● Instructions to follow
Copy the passage of the paper summary page below that begins at the words "Summary of One" and stops after "Machine Learning (stat.ML)".

Summary of One Initialization to Rule Them All: Fine-tuning Via Explained Variance Adaptation, by Fabian Paischer et al.
One Initialization to Rule them All: Fine-tuning via Explained Variance Adaptation
by Fabian Paischer, Lukas Hauzenberger, Thomas Schmied, Benedikt Alkin, Marc Peter Deisenroth, Sepp Hochreiter
First submitted to arxiv on: 9 Oct 2024
Categories
- Main: Machine Learning (cs.LG)
- Secondary: Artificial Intelligence (cs.AI); Computation and Language (cs.CL); Machine Learning (stat.ML)
GrooveSquid.com Paper Summaries
GrooveSquid.com’s goal is to make artificial intelligence research accessible by summarizing AI papers in simpler terms. Each summary below covers the same AI paper, written at different levels of difficulty. The medium difficulty and low difficulty versions are original summaries written by GrooveSquid.com, while the high difficulty version is the paper’s original abstract. Feel free to learn from the version that suits you best!

● Data extract

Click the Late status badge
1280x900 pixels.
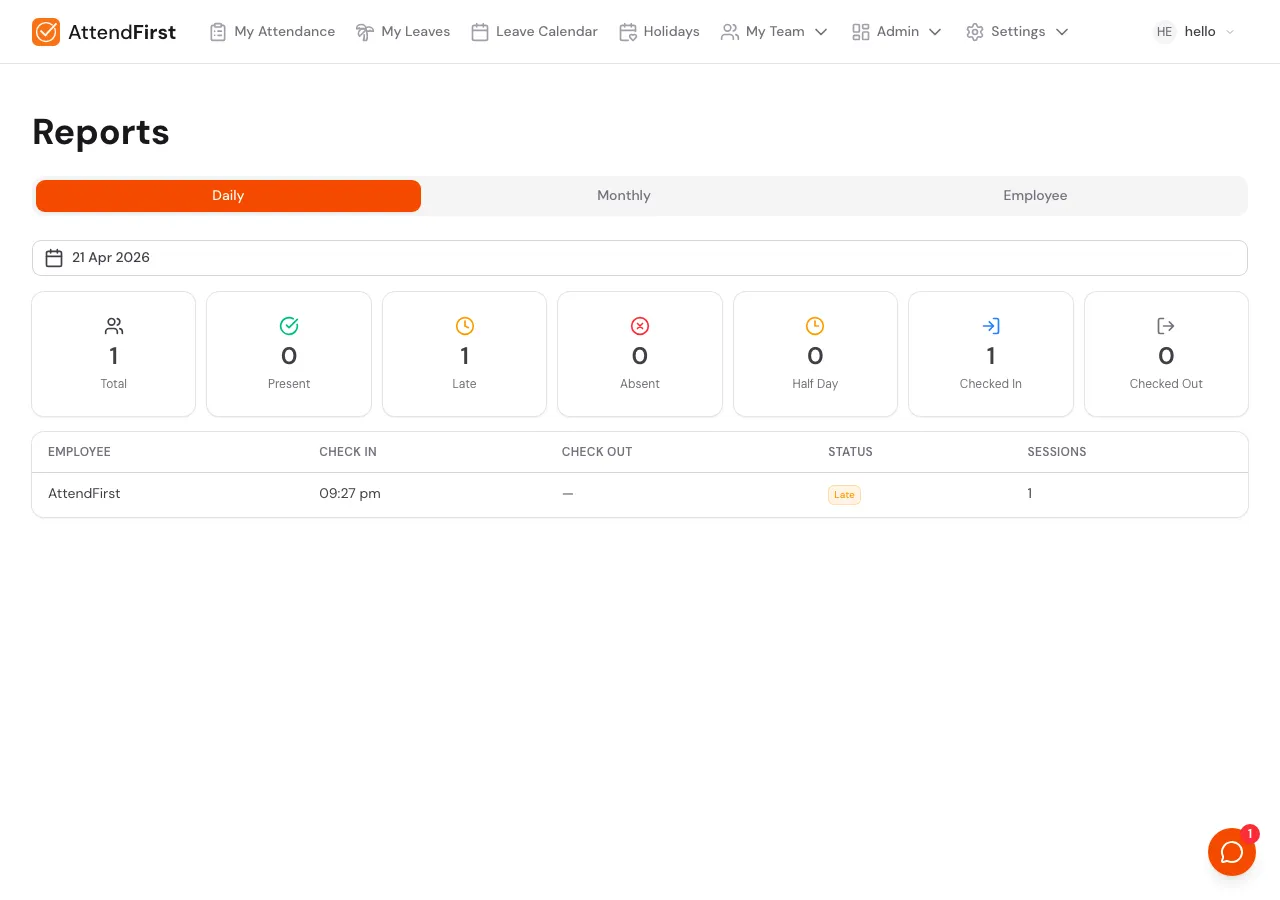[844, 494]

● Exercise result
Summary of One Initialization to Rule Them All: Fine-tuning Via Explained Variance Adaptation, by Fabian Paischer et al.
One Initialization to Rule them All: Fine-tuning via Explained Variance Adaptation
by Fabian Paischer, Lukas Hauzenberger, Thomas Schmied, Benedikt Alkin, Marc Peter Deisenroth, Sepp Hochreiter
First submitted to arxiv on: 9 Oct 2024
Categories
- Main: Machine Learning (cs.LG)
- Secondary: Artificial Intelligence (cs.AI); Computation and Language (cs.CL); Machine Learning (stat.ML)